Experimental investigation on uniaxial tensile creep behavior of cracked steel fiber reinforced concrete

Abstract

This paper mainly investigates the uniaxial tensile creep behavior of pre-cracked steel fiber reinforced concrete. Hooked-end fiber RC65/60BN with fiber dosage of 80 kg/m3 was used with normal strength concrete. A suitable tensile creep frame and a pre-cracking test set-up were developed. Cylindrical specimens were pre-cracked at crack opening displacement (COD) of 0.05 and 0.2 mm respectively before the tensile creep test. The pre-cracked specimens were loaded at a load level of 30 % of the maximum pre-cracking load \(P_{\max }\). The specimens were unloaded after 3 months and then reloaded to 60 % of \(P_{\max}\).

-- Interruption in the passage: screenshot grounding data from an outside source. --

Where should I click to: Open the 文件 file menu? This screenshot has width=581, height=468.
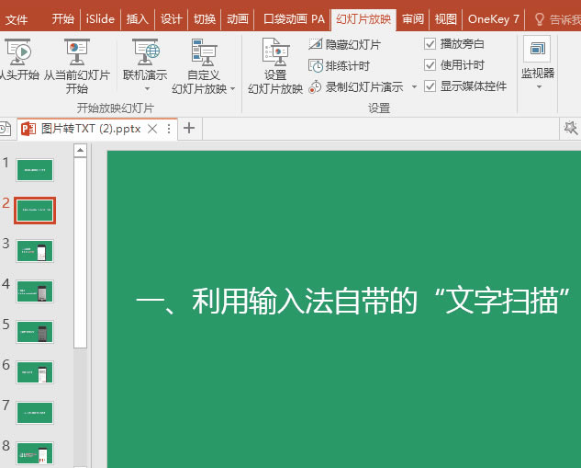[x=17, y=18]
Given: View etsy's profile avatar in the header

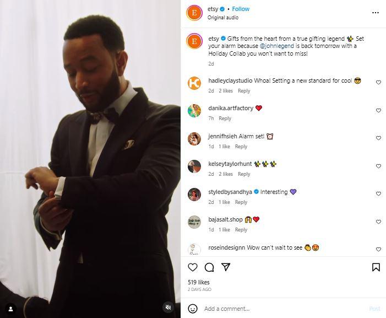Looking at the screenshot, I should pyautogui.click(x=194, y=13).
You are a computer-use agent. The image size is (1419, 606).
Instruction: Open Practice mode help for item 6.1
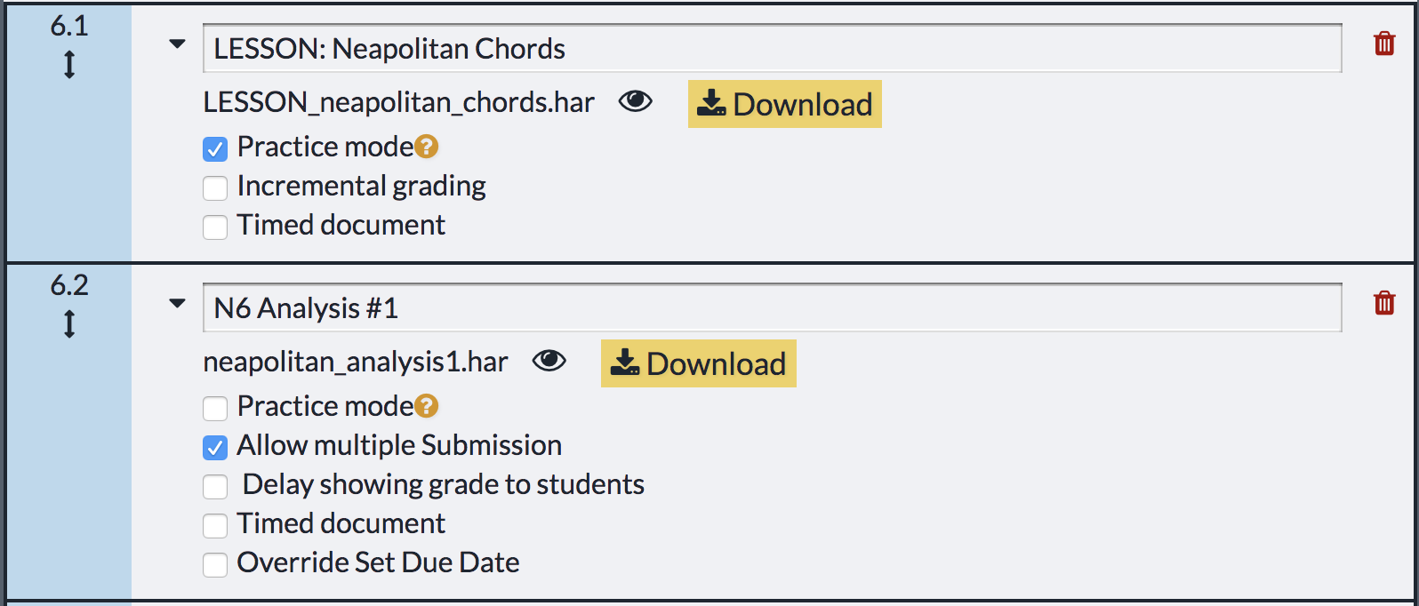pos(427,147)
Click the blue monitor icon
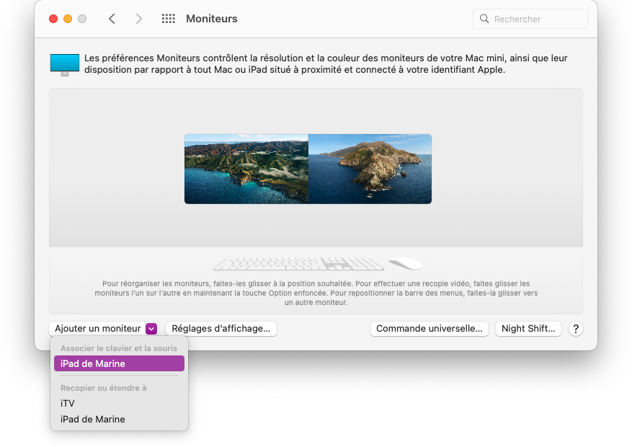The width and height of the screenshot is (632, 447). [65, 64]
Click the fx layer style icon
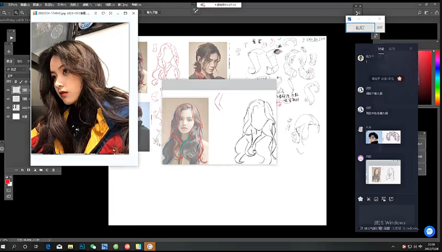442x252 pixels. 22,170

Time dependent COD were continuously measured by LVDTs under constant temperature of 20° and relative humidity of 60 %. The measured time dependent COD \(W_{\rm total}\) was considered as the summation of three parts, the irreversible part \(W_{\rm irr}\), the instantaneous part \(W_{\rm inst}\) and the creep part \(W_{\rm creep}\). It was observed that \(W_{\rm irr}\) and the loading level have a great impact on the tensile creep behavior. For the specimens with a pre-cracking COD of 0.05 mm, the maximum creep deformation \(W_{\rm creep}\) is almost the same as the initial instantaneous deformation \(W_{isnt.}\) after 3 months loading. For the specimens pre-cracked at 0.2 mm, the damage evolution at the fibre/matrix interface in terms of irreversible crack opening and load level is also discussed. It is interesting to be noted that the creep deformation under load level of 30 % will not introduce extra damage even though the \(W_{\rm irr}\) increases.